2100 yılında 11.3 milyara ulaşması gereken dünya nüfusu için,
küresel ölçekte beslenme, barınma ve enerjiye yönelik ihtiyaçların
nasıl karşılanacağına dair geniş çaplı planlamaların
değerlendirildiği bir dönemin içinden geçiyoruz. 2060'ta nüfusu 5.3
milyara çıkacak Asya, nüfus toplamları 3.5 milyara ulaşacak
Hindistan ve Çin, küresel sistemden en yüksek oranda gıda ve enerji
talep edecek ülkeler olacak. 4. Berlin Enerji Dönüşüm Diyalogu
Konferansı'nda Türkiye'yi temsil eden Enerji ve Tabii Kaynaklar
Bakanımız Albayrak da, dünya ekonomisinde üretim merkezi
konumundaki bu ülkelerin ve Asya'nın yakın geleceğin aynı zamanda
öncelikli tüketim merkezleri olacağını da hatırlatmakta.
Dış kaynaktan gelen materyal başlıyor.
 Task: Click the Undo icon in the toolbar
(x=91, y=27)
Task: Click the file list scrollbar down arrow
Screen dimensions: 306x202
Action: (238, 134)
Küresel
ekonomi-politiğin yeni yükselen değeri olan E7'nin (Çin, Hindistan,
Brezilya, Rusya, Güney Kore, Meksika ve Türkiye) dünya üretimindeki
ağırlığının, 2016 itibariyle yüzde 37 ile bir zamanların G7'sinin
(ABD, Japonya, Almanya, Fransa, İngiltere, İtalya ve Kanada) yüzde
31'lik payına 6 puanlık bir fark attığını unutmayalım.
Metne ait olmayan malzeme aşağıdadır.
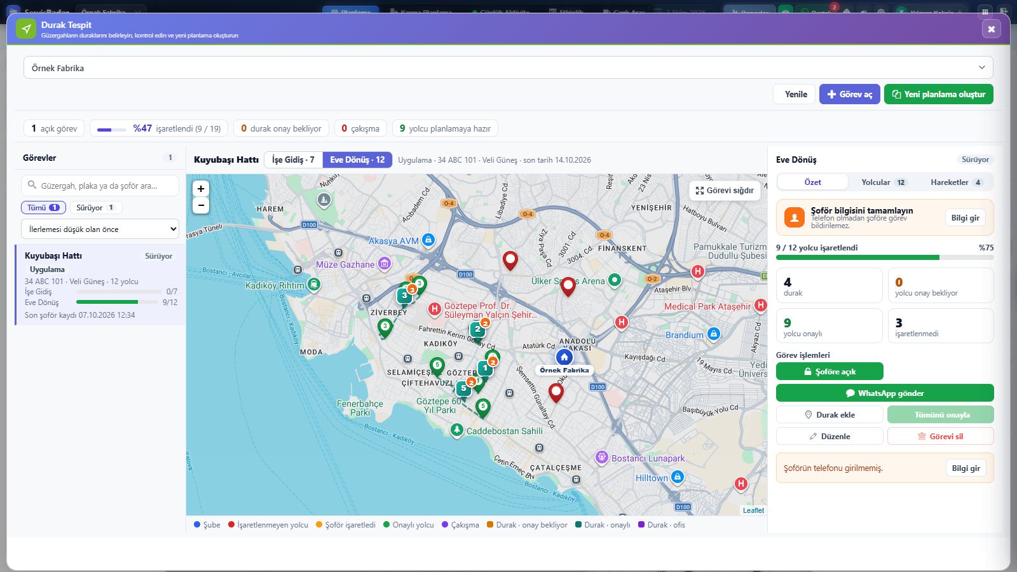Image resolution: width=1017 pixels, height=572 pixels.
Task: Click the Güzergah search input field
Action: click(100, 186)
Bu da, 2060'ta G7'nin dünya üretimindeki ağırlığı yüzde 22'ye
gerilerken, ağırlığı yüzde 48'e çıkacak olan E7'nin enerjiye
duyacağı ihtiyacı karşılayacak stratejileri ve yatırımları bugünden
planlamaları ve düğmeye basmaları gerektiğine işaret ediyor. Bakan
Albayrak'ın liderliğinde, Enerji Bakanlığı'nın üç sacayağına dayalı
'enerjide dönüşüm stratejisi', 'milli-yerli' kaynaklara dayalı
enerji hamlesiyle, Türkiye'nin enerji kabiliyetlerini aynı zamanda
'diplomatik' bir güce dönüştürmeyi de hedeflemekte. Çünkü
Türkiye'nin ardı ardına gerçekleştirdiği enerji alanındaki
'milli-yerli' yatırım hamleleri, mega projeler, oyun kurucu bir
ülke olarak, Türkiye'nin Afro-Asya hinterlandındaki özgül
ağırlığını, diplomasi atağını besleyecek adımlar.
Türkiye'nin yenilenebilir enerji teknolojilerini üreten, geliştiren
ve 'milli teknolojileri'ni Afrika'nın kalkınmasında seferber eden
bir ülke olması, Avrasya'nın sürdürülebilir ve kucaklayıcı
kalkınmasına yaptığı ve yapacağı katkılarla, 'diplomatik' gücünü de
artıracak bir perspektif. Bakan Albayrak, enerji arz güvenliği,
yerleştirme ve enerji verimliliği sacayakları üzerinden yürütülen
'enerji dönüşüm stratejisi'nde, yenilenebilir enerjide 'öncü ülke'
olmayı önemli hedeflerden biri olarak tanımlamakta. Nükleer
enerjiyle de perçinlenmiş 'milli arz imkânı'yla, AB'nin ve OECD'nin
enerji ihtiyaçlarını da karşılayan Türkiye, enerjiyi cari açığı
büyüten değil, cari fazlalığa taşıyan bir stratejik sektöre
dönüştürecek.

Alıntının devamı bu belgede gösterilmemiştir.